Tullow Oil expects to start oil production from the reserves it found in Turkana after three and a half years when an investment decision is made. In its latest full year financial results for 2015, the company said it has completed appraisal from the exploration in South Lokichar.
The findings of the appraisal will be used to guide the investment decision, which is likely to be made next year or the year after, explained Peterson Thiong’o, Tullow Oil Kenya communication officer.
The company announced that it has so far discovered 600 million barrels of oil in South Lokichar, Turkana South Constituency in Turkana County.
According to the statement, Tullow spent $115 million in 2015 for exploration and appraisal and $190 million for development.
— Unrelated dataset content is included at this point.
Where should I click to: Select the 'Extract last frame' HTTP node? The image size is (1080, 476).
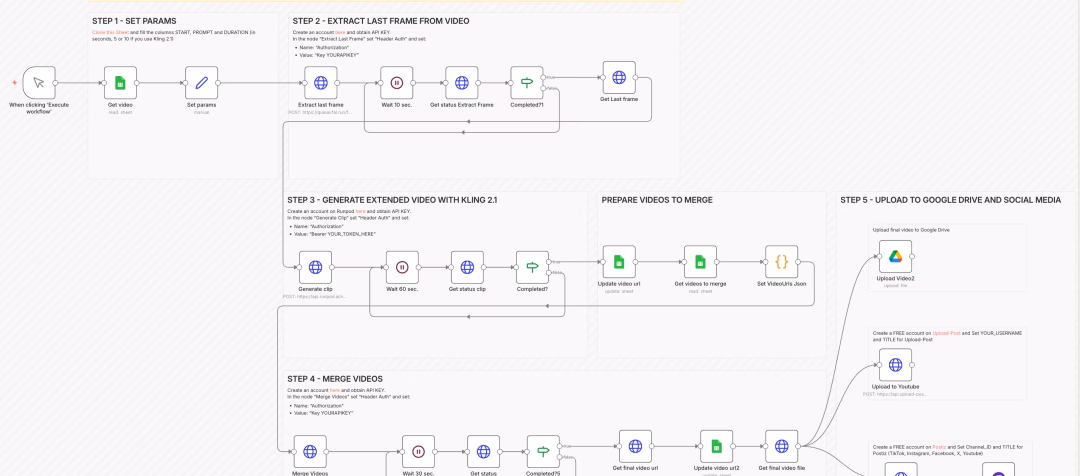321,83
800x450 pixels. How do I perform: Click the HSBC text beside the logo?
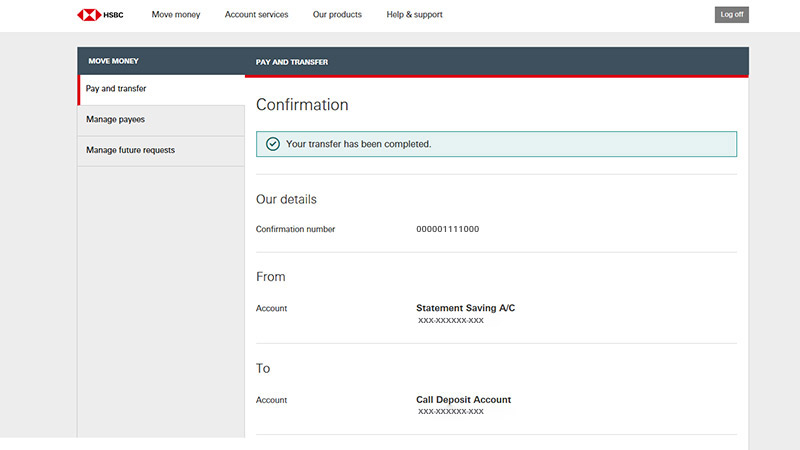[113, 15]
It forecasts to spend $150 million for development in 2016.
Commenting on the report, Aidan Heavey, the CEO said
As we look ahead, we have a portfolio of world class, low cost oil assets which will produce around 100,000 barrels of oil per day in 2017 and a major position in one of the world’s newest, low cost, oil provinces in East Africa, both enabling us to create substantial value.
The Kenyan government has been looking forward to the oil being produced as soon as this year, including transporting them by road with tanks from Lokichar to Kitale, for onward transport by pipeline to Lamu for refining. This could however be further from being realized in the short term.
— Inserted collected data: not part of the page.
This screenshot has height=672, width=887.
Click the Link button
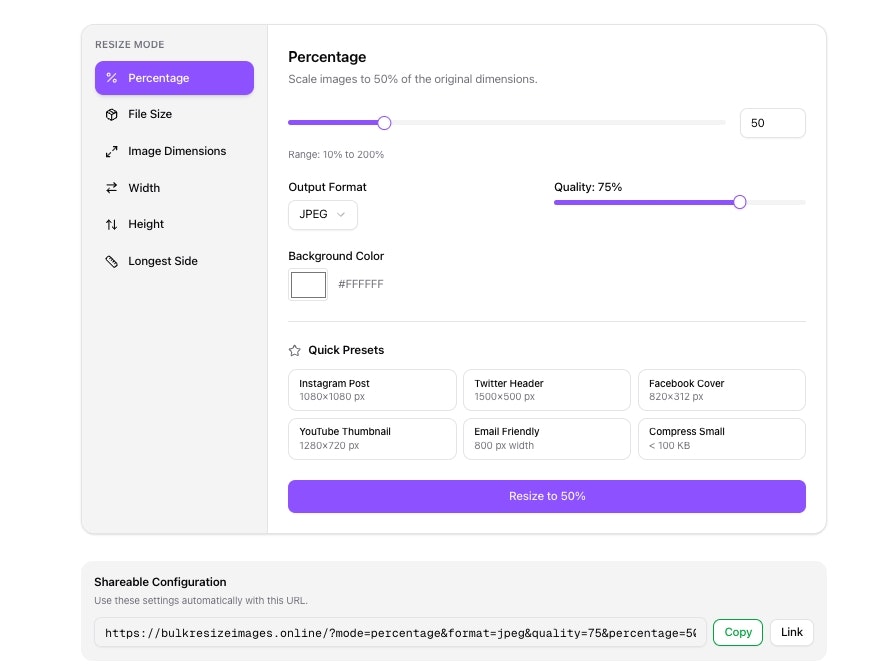[792, 632]
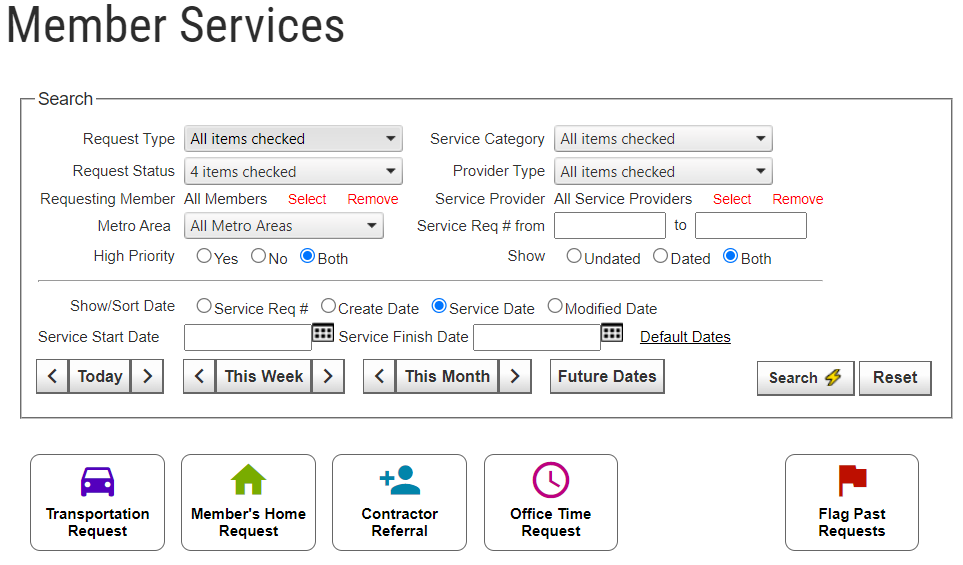963x565 pixels.
Task: Click the This Month button
Action: [447, 377]
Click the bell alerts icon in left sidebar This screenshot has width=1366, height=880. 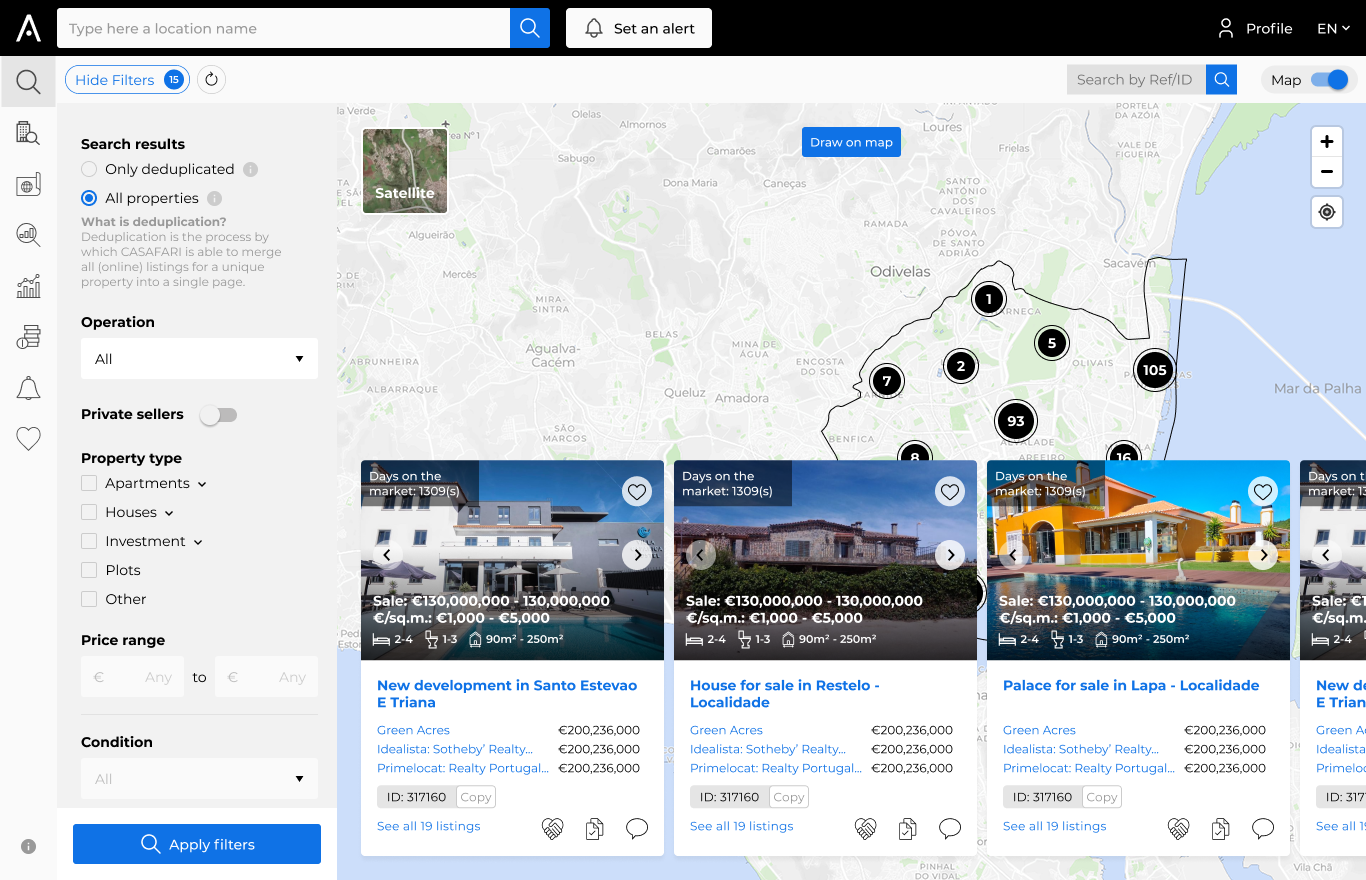click(28, 389)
The road from Kitale to Lokichar is in bad shape, which partly contributes to constant banditry attacks when Pokots and Turkana’s fight over cattle rustling or killings of one of them. A tarmac was supposed to be constructed starting January 2014 by the National Government but this is yet to commence. The agreement to construct the road was part of the details agreed when Lokichar residents picketed at the plant, stopping exploration that lead to brief evacuation of staff in September 2013 against what they felt were opaque business practices by Tullow.
Tullow is also exploring oil in Cheptuket-1 well, the first well to be drilled in the Kerio Valley Basin, Baringo County.